[Element lookup records]
= = = = =

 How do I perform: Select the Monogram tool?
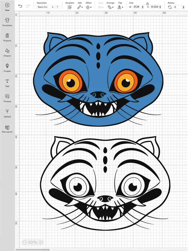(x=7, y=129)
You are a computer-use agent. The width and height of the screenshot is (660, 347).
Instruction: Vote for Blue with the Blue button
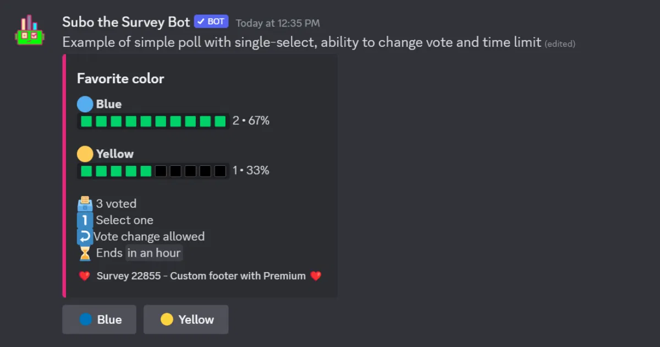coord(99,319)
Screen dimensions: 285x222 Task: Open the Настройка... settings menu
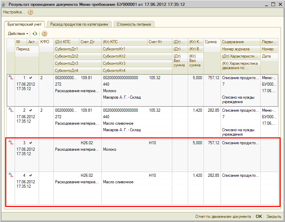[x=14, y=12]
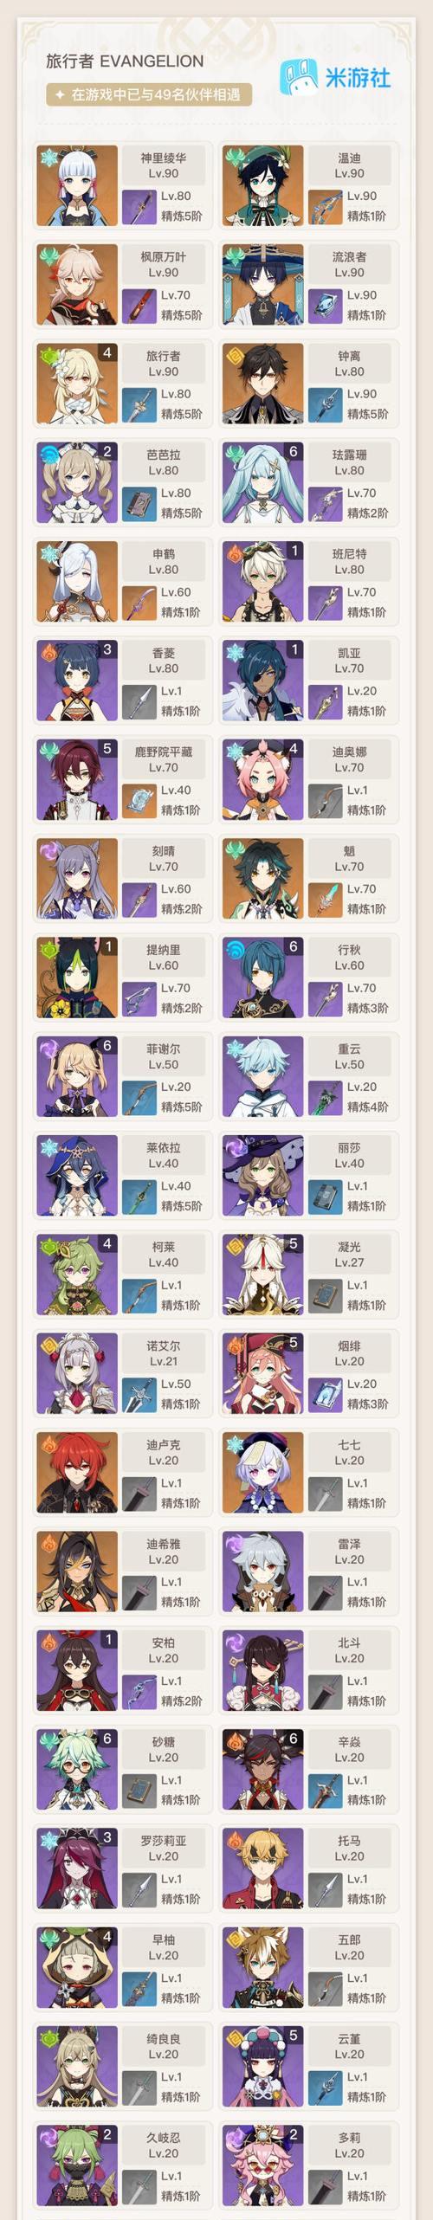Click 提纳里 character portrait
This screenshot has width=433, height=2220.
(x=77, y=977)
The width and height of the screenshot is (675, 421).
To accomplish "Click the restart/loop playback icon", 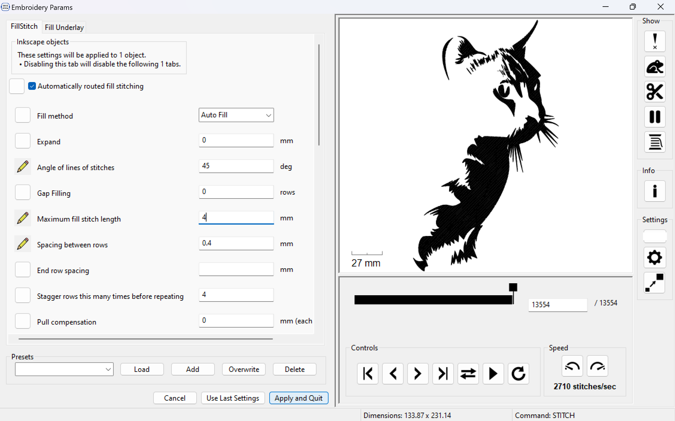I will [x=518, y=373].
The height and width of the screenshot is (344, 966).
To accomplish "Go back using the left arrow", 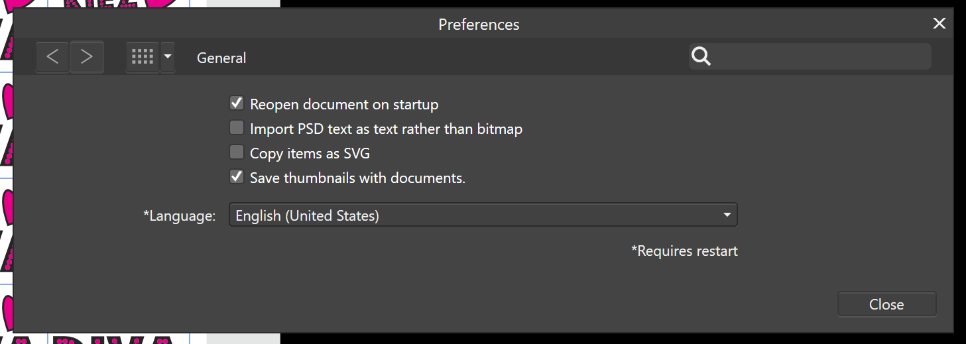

= = = = =

Count the lines of the records above that contain the string "width", matching case exactly. Reply with the number alone.

TASK OUTPUT ▸
4